Screenshot grounding data:
-- -- --

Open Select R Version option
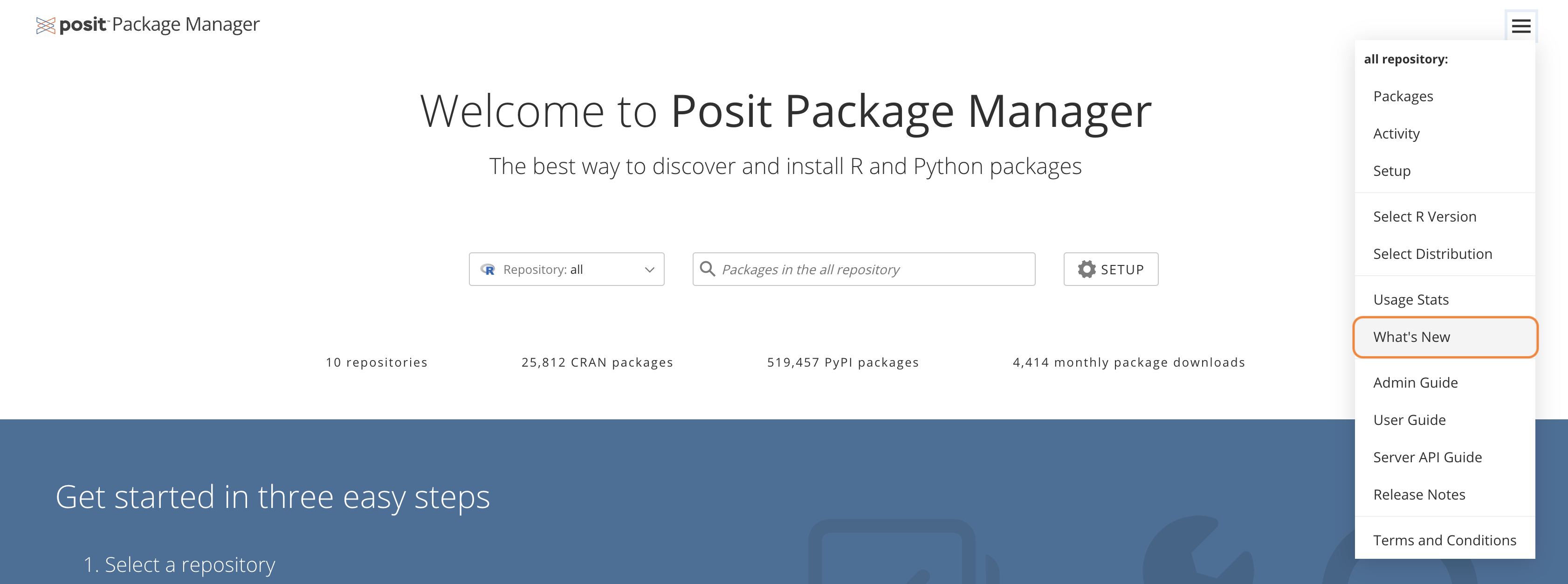 (x=1424, y=217)
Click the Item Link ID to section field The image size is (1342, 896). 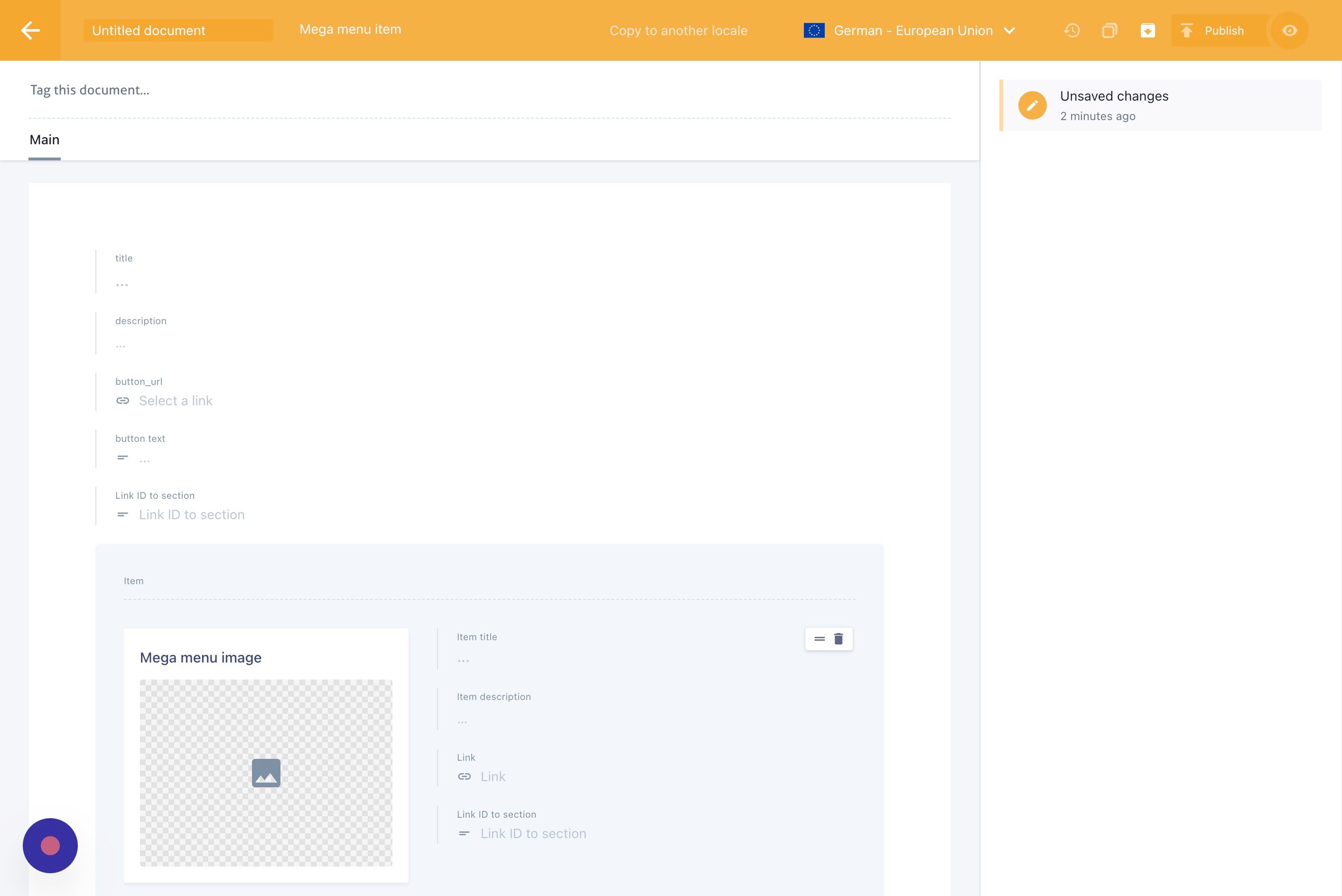533,833
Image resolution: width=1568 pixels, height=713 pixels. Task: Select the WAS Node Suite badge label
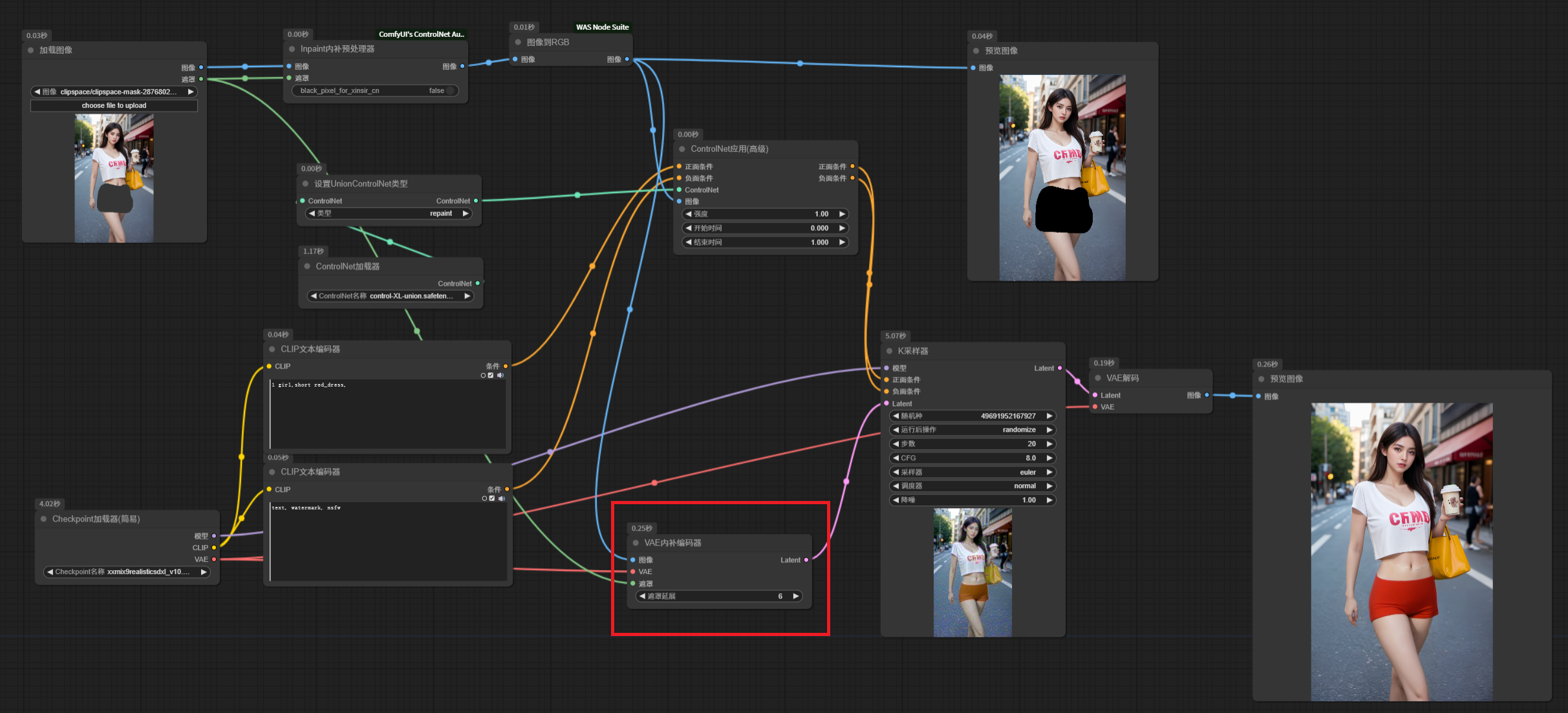(602, 27)
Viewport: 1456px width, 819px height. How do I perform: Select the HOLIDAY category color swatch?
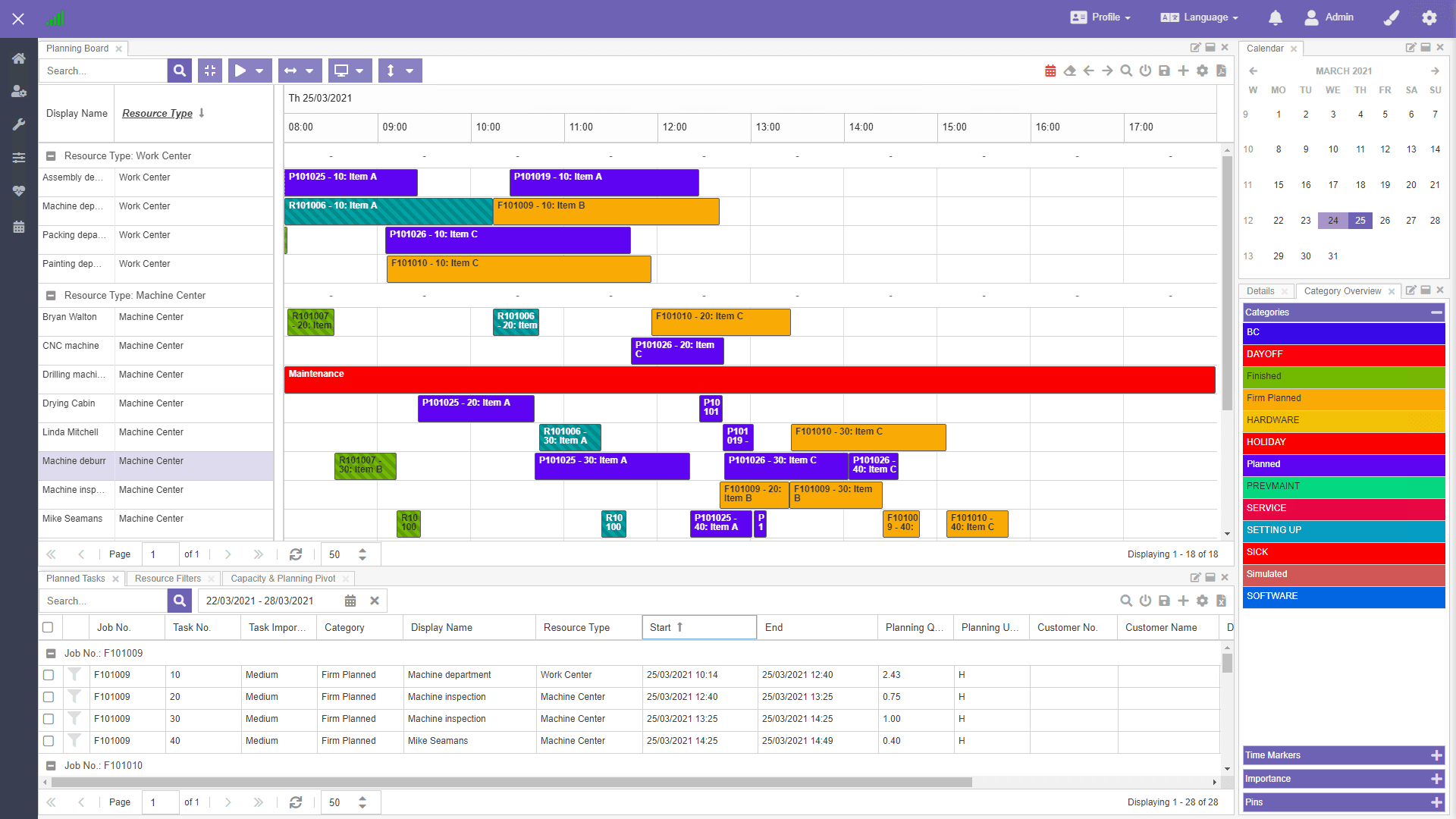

-- -- --

[Exercise requirements]
Only the lines from the one holding "Image resolution: width=1568" through the end of the records belong in the answer, copied exactly and without pictures.

[Result for this exercise]
Image resolution: width=1568 pixels, height=713 pixels. Task: Select the WAS Node Suite badge label
(602, 27)
Viewport: 1456px width, 819px height. How do I perform: Select the HOLIDAY category color swatch?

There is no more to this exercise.